Al Nur al Zaki |
Jartum (EFE).- En tres años de guerra, que se cumplen este miércoles, el Ejercito de Sudán y el grupo paramilitar Fuerzas de Apoyo Rápido (FAR) han sufrido un desgaste que ha provocado un estancamiento de los frentes de combate, un escenario que reduce las probabilidades de una victoria militar total de cualquiera de las partes y forzaría una solución negociada.
El 15 de abril de 2023, los paramilitares tomaron Jartum y amplias zonas del centro y el oeste de Sudán ante el descalabro del Ejército, que no pudo recuperar la capital de Sudán hasta marzo de 2025 para darle un giro a una guerra que, desde entonces, ha estado estancada en gran parte del país a excepción de algunas regiones del oeste.

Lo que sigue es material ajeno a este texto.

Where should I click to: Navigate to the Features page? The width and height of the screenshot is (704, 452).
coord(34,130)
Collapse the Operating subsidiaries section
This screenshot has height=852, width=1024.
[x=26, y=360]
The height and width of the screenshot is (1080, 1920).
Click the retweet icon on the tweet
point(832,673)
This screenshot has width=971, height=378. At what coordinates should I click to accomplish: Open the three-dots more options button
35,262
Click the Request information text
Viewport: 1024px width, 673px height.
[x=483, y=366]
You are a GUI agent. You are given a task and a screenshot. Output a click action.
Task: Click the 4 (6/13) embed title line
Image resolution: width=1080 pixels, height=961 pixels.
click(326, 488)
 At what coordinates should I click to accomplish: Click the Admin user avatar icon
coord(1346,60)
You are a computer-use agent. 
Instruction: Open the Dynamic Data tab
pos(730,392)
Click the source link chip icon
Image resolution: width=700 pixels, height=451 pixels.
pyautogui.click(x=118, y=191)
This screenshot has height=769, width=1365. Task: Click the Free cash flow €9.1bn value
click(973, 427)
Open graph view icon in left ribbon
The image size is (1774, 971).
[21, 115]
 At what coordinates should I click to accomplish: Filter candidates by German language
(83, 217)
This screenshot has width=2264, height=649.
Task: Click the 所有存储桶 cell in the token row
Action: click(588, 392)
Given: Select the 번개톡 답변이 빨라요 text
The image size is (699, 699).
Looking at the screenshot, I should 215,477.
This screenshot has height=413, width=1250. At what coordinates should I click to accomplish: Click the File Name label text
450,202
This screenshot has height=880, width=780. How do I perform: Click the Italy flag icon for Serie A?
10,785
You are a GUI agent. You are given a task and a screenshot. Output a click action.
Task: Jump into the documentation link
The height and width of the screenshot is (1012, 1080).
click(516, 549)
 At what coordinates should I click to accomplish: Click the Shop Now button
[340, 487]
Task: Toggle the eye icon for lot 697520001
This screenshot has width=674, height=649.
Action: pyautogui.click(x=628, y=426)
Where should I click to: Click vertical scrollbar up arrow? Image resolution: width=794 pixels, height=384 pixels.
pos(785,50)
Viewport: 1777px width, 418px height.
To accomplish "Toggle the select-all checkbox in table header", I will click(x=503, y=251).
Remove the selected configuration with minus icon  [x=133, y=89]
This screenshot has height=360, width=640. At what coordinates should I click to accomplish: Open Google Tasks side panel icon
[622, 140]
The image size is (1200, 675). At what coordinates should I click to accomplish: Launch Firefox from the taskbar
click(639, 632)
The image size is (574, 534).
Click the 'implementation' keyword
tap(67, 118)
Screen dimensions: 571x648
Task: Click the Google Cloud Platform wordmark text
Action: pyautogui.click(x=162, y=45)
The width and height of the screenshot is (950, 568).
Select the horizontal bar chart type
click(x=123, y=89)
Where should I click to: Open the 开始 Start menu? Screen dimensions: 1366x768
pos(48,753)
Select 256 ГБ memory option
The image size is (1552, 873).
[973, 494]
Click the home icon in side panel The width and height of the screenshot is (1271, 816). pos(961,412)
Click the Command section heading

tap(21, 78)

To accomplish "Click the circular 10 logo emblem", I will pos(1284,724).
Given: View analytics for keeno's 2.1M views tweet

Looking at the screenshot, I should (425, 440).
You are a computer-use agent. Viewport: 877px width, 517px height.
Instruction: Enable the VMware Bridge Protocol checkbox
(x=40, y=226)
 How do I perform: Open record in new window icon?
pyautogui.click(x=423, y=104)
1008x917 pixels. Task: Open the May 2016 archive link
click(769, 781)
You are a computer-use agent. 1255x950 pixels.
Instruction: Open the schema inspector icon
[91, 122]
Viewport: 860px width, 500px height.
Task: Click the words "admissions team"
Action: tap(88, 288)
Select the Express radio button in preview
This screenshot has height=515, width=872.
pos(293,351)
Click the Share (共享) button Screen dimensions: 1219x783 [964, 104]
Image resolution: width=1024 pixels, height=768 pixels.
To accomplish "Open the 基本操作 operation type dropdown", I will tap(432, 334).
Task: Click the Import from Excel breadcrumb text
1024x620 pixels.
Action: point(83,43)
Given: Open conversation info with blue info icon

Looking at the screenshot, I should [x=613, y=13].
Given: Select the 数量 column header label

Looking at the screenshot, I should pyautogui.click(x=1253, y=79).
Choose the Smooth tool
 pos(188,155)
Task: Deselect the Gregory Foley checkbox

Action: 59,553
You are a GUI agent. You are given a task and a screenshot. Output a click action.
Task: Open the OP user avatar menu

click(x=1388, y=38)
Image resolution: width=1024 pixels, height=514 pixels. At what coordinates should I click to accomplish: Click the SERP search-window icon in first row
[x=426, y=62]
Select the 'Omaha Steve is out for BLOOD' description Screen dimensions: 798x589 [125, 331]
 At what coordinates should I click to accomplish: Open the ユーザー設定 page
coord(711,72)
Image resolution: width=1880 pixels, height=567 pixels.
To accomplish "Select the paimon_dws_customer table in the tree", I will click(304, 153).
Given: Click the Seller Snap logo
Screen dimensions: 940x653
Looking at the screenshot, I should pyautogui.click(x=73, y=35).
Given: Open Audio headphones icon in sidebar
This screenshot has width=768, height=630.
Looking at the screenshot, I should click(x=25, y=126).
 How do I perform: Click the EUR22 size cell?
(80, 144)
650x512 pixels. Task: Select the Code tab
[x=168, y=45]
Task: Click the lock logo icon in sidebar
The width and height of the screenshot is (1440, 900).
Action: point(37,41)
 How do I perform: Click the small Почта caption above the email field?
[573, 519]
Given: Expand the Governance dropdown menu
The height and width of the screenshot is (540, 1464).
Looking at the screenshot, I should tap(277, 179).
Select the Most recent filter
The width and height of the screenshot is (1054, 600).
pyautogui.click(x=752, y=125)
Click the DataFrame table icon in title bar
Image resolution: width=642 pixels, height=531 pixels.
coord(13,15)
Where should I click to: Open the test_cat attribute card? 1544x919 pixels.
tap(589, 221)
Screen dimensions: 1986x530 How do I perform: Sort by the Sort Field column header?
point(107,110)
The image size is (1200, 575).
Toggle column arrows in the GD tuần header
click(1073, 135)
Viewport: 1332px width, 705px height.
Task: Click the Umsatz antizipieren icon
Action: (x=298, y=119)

«Ambas partes han agotado su capacidad para lograr una victoria militar decisiva», dijo a EFE el experto en seguridad sudanés Ibrahim Abdelqader, que anticipó un mayor uso de drones por ambos bandos para impedir cualquier avance terrestre en un momento en el que los combates se concentran en la región suroccidental de Kordofán.
Sudán está ahora dividido militarmente en el oeste, donde las FAR se han hecho con el control de la vasta región de Darfur; y el este y norte, donde el Ejército ha logrado consolidar su dominio tras expulsar a los rebeldes de la capital y otras zonas del centro del país.